少女一身居家的淺藍色裙子一旋,回頭向着飯桌上走去,脖頸前挂着的佛珠随着輕微擺動。
許爺爺注意到這丫頭戴的項鏈,随口一問:“昭昭, 這佛珠是哪裏來的?”
這丫頭不喜戴項鏈,可這回卻佩戴了一顆佛珠, 他倒是有些意外。
“這個啊……”
許昭昭下意識伸手摸向胸前佩戴的佛珠,喃喃道:“上回我與朋友去爬山, 恰好路過一間破舊的寺廟, 因着下雨,我和朋友先進寺廟避雨,裏面的方丈給我的。方丈還說, 前緣便在此珠中,若是何時想要解開,便取一滴至親之人的血。”
說罷,她還添了一句:“這方丈說得神乎,爺爺聽聽便罷了。”
她還記得那個方丈将佛珠放在她手上,說這是她落在他們寺的最後一顆佛珠,等了許久才交回到她的手上。可是她之前從來都沒有來過此地,只覺得奇怪。
但那個方丈又說這顆佛珠能佑她,裏頭還有未解的緣分,要她好好珍惜。
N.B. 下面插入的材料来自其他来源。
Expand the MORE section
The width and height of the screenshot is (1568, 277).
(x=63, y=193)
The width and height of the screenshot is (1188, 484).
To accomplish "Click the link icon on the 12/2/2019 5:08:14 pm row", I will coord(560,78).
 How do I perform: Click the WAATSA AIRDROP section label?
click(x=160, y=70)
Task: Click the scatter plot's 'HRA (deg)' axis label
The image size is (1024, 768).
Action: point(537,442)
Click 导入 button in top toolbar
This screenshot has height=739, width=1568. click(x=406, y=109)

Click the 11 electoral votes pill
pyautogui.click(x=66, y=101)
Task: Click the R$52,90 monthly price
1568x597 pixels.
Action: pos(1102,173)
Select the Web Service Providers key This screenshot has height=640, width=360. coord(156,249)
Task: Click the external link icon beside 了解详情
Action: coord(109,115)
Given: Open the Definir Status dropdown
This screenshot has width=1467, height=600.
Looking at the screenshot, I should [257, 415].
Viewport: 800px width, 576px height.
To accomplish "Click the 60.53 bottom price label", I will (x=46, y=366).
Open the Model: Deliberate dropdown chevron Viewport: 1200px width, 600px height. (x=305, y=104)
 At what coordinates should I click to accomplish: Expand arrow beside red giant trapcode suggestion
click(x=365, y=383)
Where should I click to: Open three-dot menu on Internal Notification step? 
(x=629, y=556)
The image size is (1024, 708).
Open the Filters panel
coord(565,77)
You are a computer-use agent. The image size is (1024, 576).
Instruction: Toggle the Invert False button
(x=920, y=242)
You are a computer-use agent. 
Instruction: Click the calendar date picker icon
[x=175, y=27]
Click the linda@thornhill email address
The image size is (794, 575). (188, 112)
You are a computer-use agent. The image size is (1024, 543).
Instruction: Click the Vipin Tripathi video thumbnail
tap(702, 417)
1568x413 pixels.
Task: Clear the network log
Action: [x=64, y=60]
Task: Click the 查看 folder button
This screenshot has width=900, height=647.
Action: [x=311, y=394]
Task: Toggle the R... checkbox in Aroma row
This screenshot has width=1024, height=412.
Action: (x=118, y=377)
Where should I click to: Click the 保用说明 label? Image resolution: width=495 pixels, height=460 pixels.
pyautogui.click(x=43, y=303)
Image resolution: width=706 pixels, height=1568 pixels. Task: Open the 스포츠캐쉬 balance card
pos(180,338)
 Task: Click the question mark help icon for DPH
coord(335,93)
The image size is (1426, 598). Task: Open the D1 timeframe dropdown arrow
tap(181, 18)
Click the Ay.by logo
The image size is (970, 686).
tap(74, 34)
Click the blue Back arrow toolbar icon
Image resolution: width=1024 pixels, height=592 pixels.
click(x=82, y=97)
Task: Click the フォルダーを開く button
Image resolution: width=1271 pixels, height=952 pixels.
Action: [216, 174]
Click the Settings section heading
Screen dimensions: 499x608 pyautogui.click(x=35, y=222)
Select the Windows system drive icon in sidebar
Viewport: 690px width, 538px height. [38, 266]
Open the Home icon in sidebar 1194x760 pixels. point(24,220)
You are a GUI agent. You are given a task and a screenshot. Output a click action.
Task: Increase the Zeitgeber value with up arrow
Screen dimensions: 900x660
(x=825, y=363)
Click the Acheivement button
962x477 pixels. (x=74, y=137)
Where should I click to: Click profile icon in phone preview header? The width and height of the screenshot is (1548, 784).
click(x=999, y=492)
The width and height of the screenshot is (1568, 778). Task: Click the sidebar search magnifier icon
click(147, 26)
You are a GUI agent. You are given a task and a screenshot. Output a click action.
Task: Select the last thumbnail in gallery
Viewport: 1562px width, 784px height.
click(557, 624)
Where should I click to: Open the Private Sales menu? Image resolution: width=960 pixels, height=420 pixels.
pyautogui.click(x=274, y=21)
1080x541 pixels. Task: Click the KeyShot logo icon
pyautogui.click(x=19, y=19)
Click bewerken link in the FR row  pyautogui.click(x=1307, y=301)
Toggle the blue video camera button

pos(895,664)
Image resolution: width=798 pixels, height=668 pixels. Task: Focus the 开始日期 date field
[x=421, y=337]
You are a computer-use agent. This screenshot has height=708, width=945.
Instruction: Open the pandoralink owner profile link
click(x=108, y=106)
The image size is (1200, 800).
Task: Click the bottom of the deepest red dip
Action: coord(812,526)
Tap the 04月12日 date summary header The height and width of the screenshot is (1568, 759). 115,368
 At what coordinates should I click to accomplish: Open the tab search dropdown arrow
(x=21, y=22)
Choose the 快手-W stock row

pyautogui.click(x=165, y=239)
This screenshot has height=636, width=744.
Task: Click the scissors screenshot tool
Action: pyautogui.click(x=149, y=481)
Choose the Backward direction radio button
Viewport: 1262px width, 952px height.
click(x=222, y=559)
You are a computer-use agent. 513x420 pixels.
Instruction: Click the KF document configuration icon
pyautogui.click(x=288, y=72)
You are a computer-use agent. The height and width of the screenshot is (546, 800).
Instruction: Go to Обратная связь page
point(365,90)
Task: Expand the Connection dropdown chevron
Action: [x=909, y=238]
說得似乎玄乎其神,加之這個方丈眉目卻有超脫之意,她便用紅繩串起,半信半疑地佩戴着。
許爺爺卻是神色微滞,還想問些什麽,但敲門聲悄然而至,許昭昭才剛坐下準備吃飯,又不得不起身去開門。
門外是攜着風塵與微疲的林南喬,昨日陳軒那事,鬧騰得不行,進了醫院又是喊疼,又是罵罵咧咧,底下的人只能陪着笑,伺候這個祖宗到中午時,才終于抽出些時間,來見昭昭一面。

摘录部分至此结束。